SEIU Local 1000 has announced that 65.76 percent of its members have approved a furlough agreement reached with Gov. Jerry Brown last month that assigns them them 12 unpaid days off over the fiscal year that started on Sunday.
The union announced the results on its website this morning, a day later than it had promised last week when it announced that members would have one day to vote at one of more than 80 polling places around the state. It did not release the raw tally of the votes in its announcement this morning.
"Because Local 1000 chose to negotiate with the governor rather than let our members be subject to imposed furloughs, we were able to achieve important solutions that went beyond a pay reduction in exchange for time off," Local 1000 President Yvonne Walker said in a statement posted this morning on the union's website.

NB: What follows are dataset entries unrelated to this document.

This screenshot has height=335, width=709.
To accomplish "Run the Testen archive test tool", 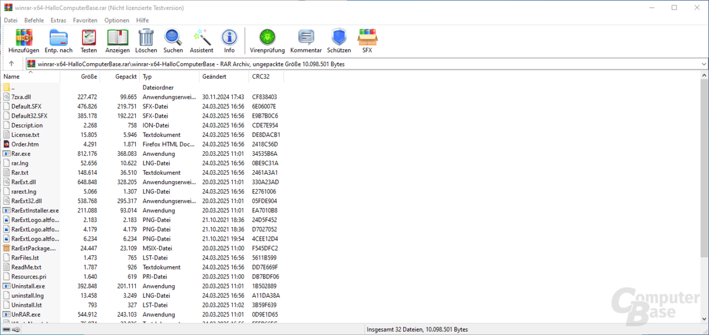I will (x=89, y=40).
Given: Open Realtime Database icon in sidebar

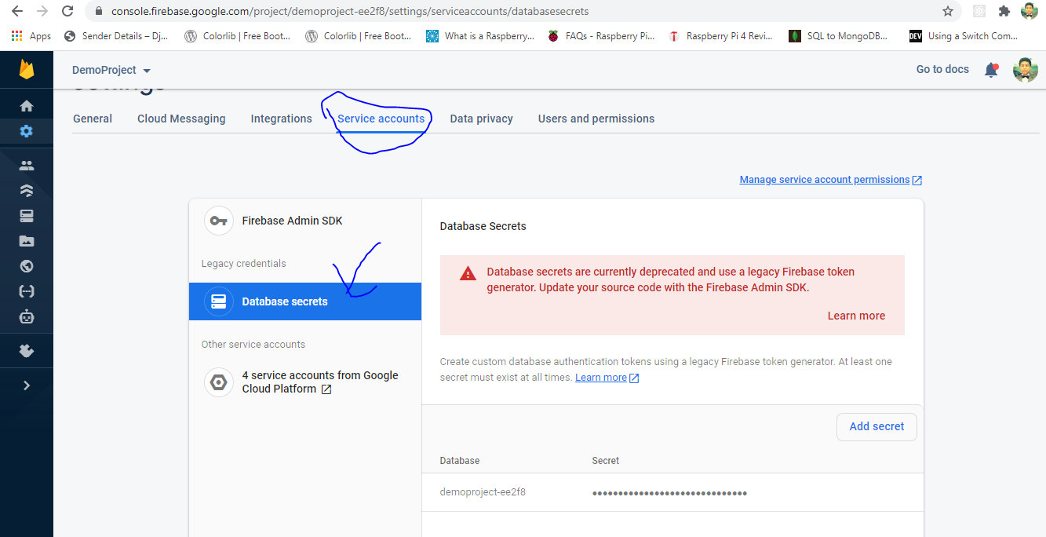Looking at the screenshot, I should (27, 216).
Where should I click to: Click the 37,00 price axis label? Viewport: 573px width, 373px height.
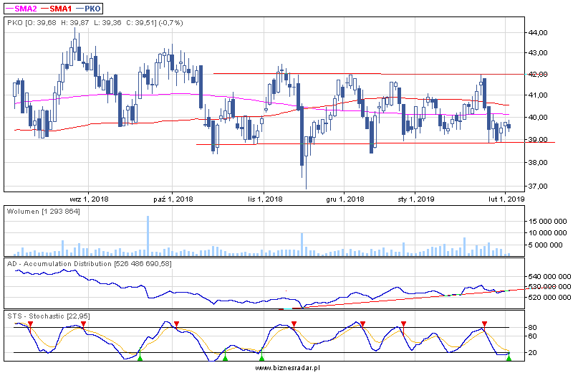[538, 187]
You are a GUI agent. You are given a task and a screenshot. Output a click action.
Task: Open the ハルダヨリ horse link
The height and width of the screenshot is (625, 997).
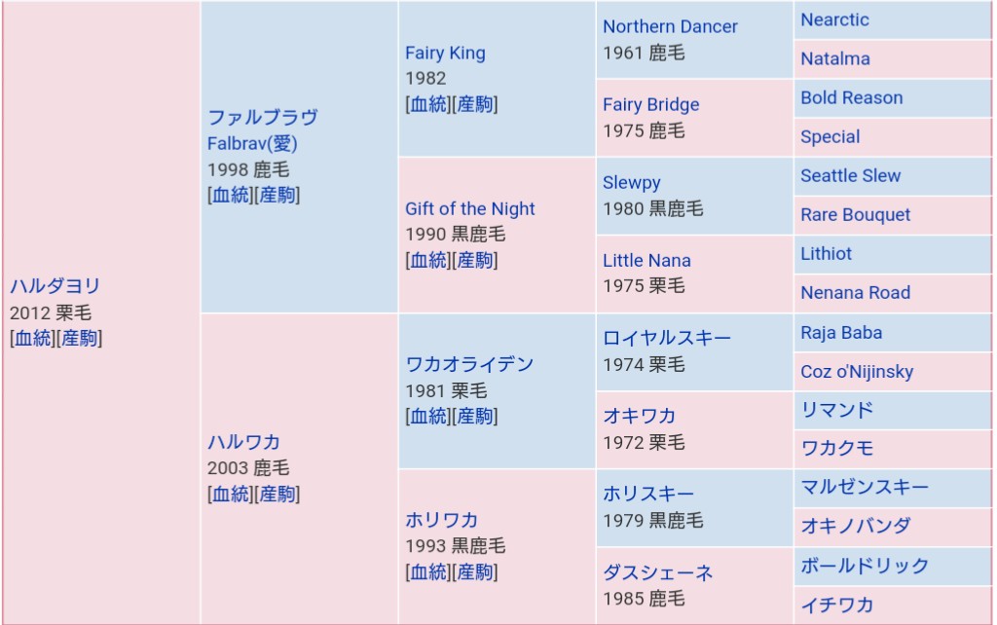tap(55, 286)
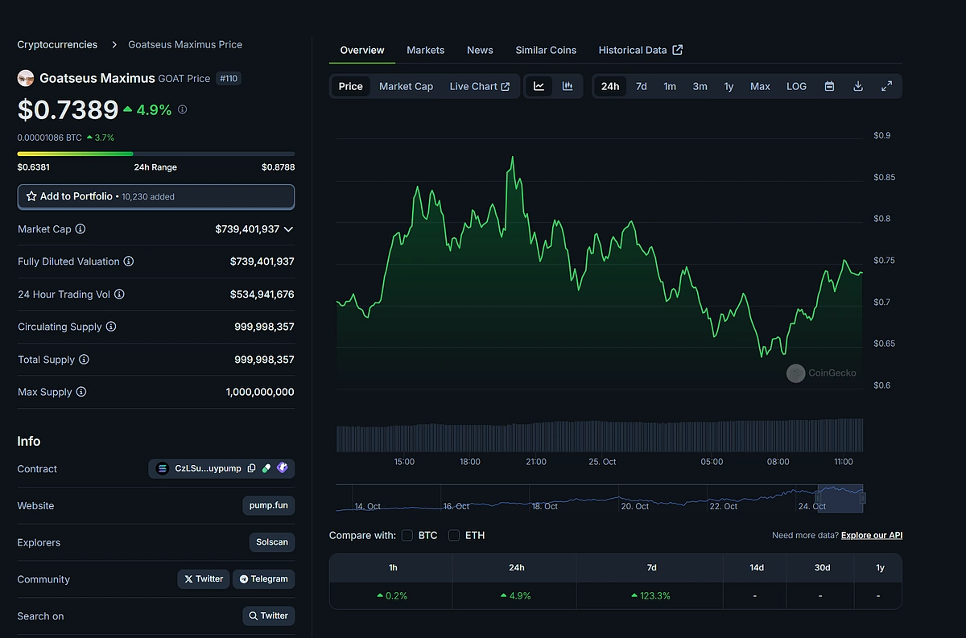Select the line chart view icon
The image size is (966, 638).
click(539, 86)
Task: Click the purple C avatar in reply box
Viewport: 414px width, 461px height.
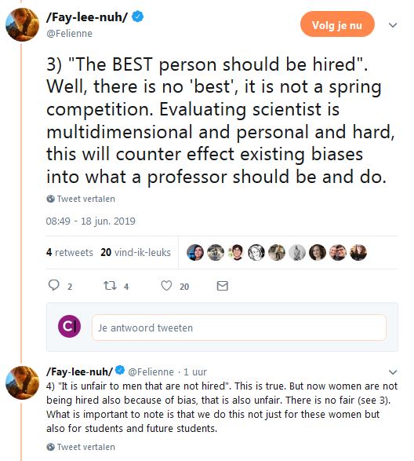Action: tap(69, 326)
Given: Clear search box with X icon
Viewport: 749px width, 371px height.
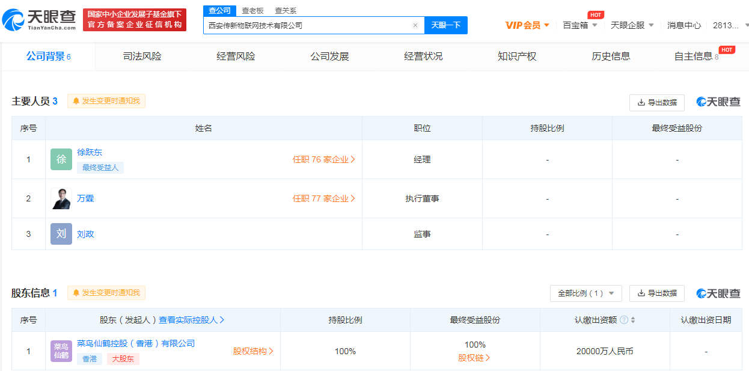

The agreement requires the state to purge its payroll of all student assistants and "non mission-critical" retired annuitants by Sept. 1. The state won't hire either again while Local 1000-covered workers are on furlough.
The deal also sets up a task force that will regularly review outsourced service contracts.
The vote affirms a cost-cutting move that the Brown administration estimates will save the state some $839 million, about $401 million of that payroll relief to the general fund. SEIU's agreement is key to achieving the savings because the union covers 93,000 employees, roughly half the state's unionized workforce.
Many state workers were angry when Brown figured those savings into his May budget revision, since they are under two- or three-year contracts that already included a year of furloughs and remain in effect through June of next year.
Some SEIU workers were particularly upset, thinking that Local 1000 President Yvonne Walker had privately assured Brown that she could deliver the pay cut. Walker said that she had suggested going to a four-day, 10-hours-per-day workweek which Brown "tweaked" to a 4/38 schedule. That essentially amounted to a two-hours-per-week furlough that reached the 5 percent pay cut the governor sought.
Eventually, Local 1000 negotiators pressed for a more conventional floating furlough day that cut state employees' monthly pay by nearly 5 percent but allowed some flexibility with when they took the time off. Several other unions had previously agreed to similar furloughs, including, for the first time, groups representing CHP officers and state fire fighters.